Meskipun Qasemi dikenal sebagai pembela gerakan Salafi—sebuah gerakan yang mengusung pola praktik Islam seperti yang dilakukan oleh Nabi Muhammad dan para pendahulu yang saleh—gagasan-gagasan progresifnya mulai memicu ketegangan. Ia menerbitkan berbagai karya dan melakukan orasi ilmiah untuk mendukung pandangan Salafi, yang pada dasarnya menekankan perlunya mematuhi ajaran Al-Qur'an dan hadis, serta menolak segala bentuk bid'ah. Namun, pandangan yang berlawanan dengan arus utama di kampus membuatnya mengalami penolakan yang serius. Pada tahun 1931, Abdullah Al Qasemi dikeluarkan dari Universitas Al-Azhar, sebuah momen yang menjadi titik balik dalam hidupnya.

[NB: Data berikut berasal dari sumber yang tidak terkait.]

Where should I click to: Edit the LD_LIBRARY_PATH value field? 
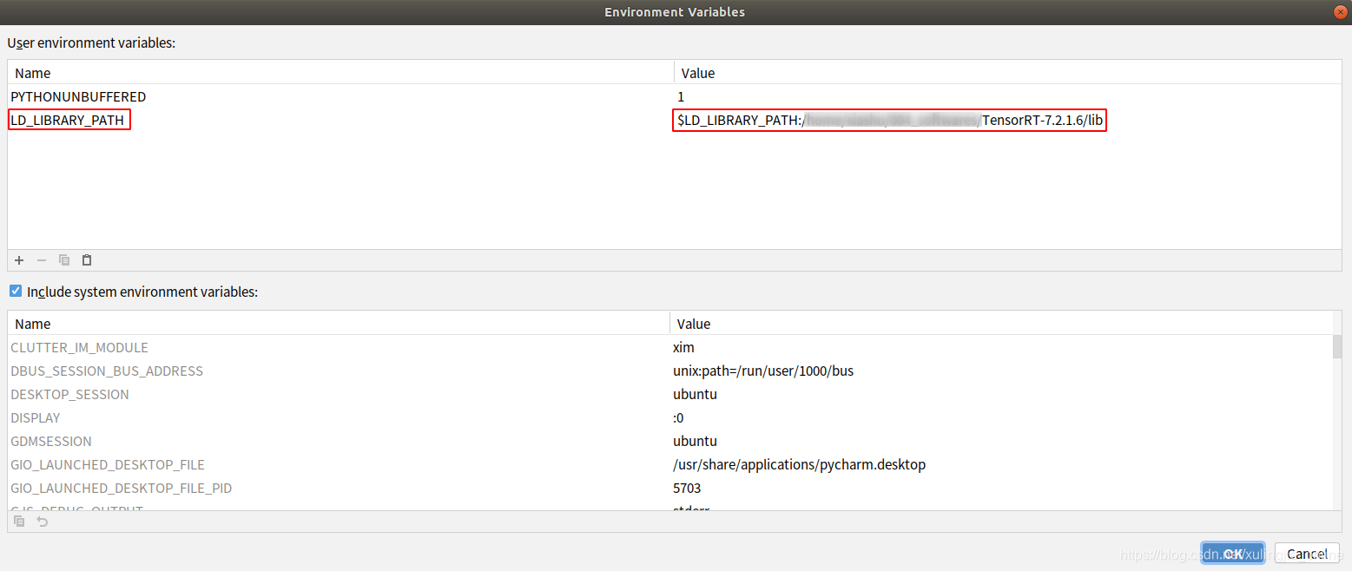pos(889,120)
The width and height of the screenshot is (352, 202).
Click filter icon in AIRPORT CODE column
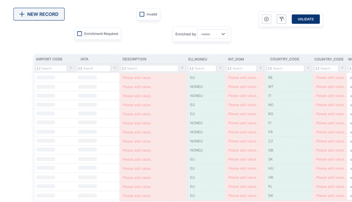pos(71,69)
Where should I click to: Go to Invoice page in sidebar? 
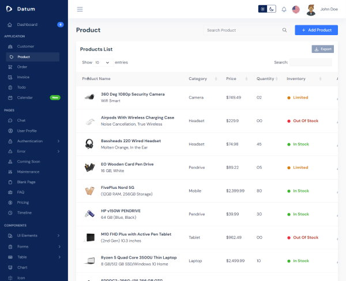point(23,77)
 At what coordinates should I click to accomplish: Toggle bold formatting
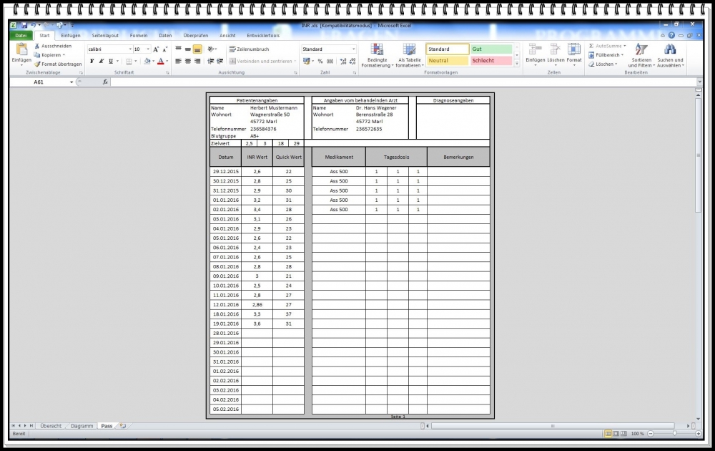92,62
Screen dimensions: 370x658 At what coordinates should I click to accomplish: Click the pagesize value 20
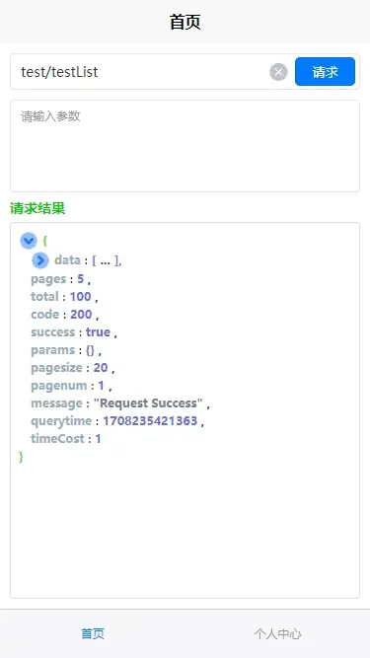coord(101,368)
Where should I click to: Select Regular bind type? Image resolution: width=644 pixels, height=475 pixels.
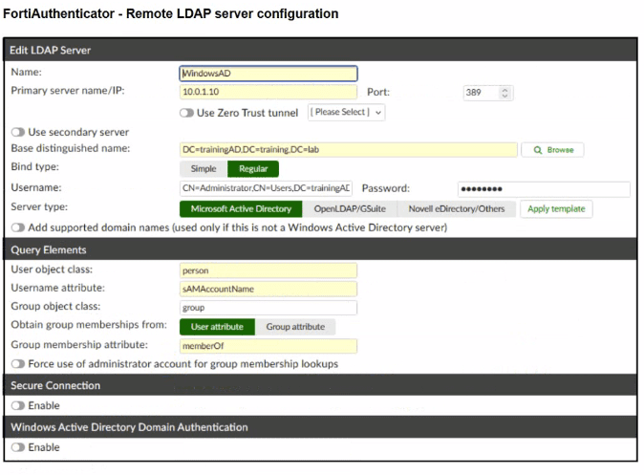point(252,169)
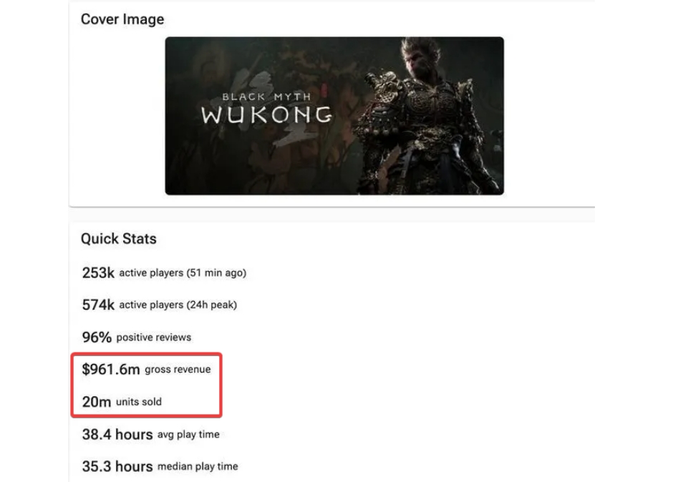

Setelah dikeluarkan dari kampus tersebut, perubahan besar mulai terjadi dalam diri Qasemi. Dia yang sebelumnya dikenal sebagai seorang Muslim yang taat, tiba-tiba meninggalkan kewajiban peribadatan dan nilai-nilai yang selama ini menjadi pegangan hidupnya.
Pada puncaknya, Abdullah Qasemi memutuskan untuk menjadi seorang ateis, sebuah langkah yang membuat banyak orang terperangah dan mengecamnya. Dalam pandangannya, keyakinan yang ditanamkan oleh agama terlalu membatasi kebebasan berpikirnya.
Salah satu karya yang membuat banyak orang memperdebatkan pandangannya adalah buku kontroversial berjudul "The Lie to See God Beautiful". Di dalam buku ini, Qasemi menantang rasionalitas ajaran agama yang selama ini dianut oleh masyarakat. Dia mempertanyakan kebenaran dogma-dogma agama yang dianggap telah mengacaukan pola pikir manusia. Pendapatnya yang radikal ini menjadi sorotan tajam, terutama dari kalangan yang mempertahankan nilai-nilai tradisional Islam.
Tidak hanya mendapatkan kecaman, karya-karya Abdullah Al Qasemi yang mengandalkan kritik terhadap agama juga dilarang beredar di berbagai negara di Timur Tengah. Situasi tersebut semakin diperburuk ketika pemerintah Mesir mengeluarkan aturan 'persona non grata', yang membuatnya diusir dari negara tersebut.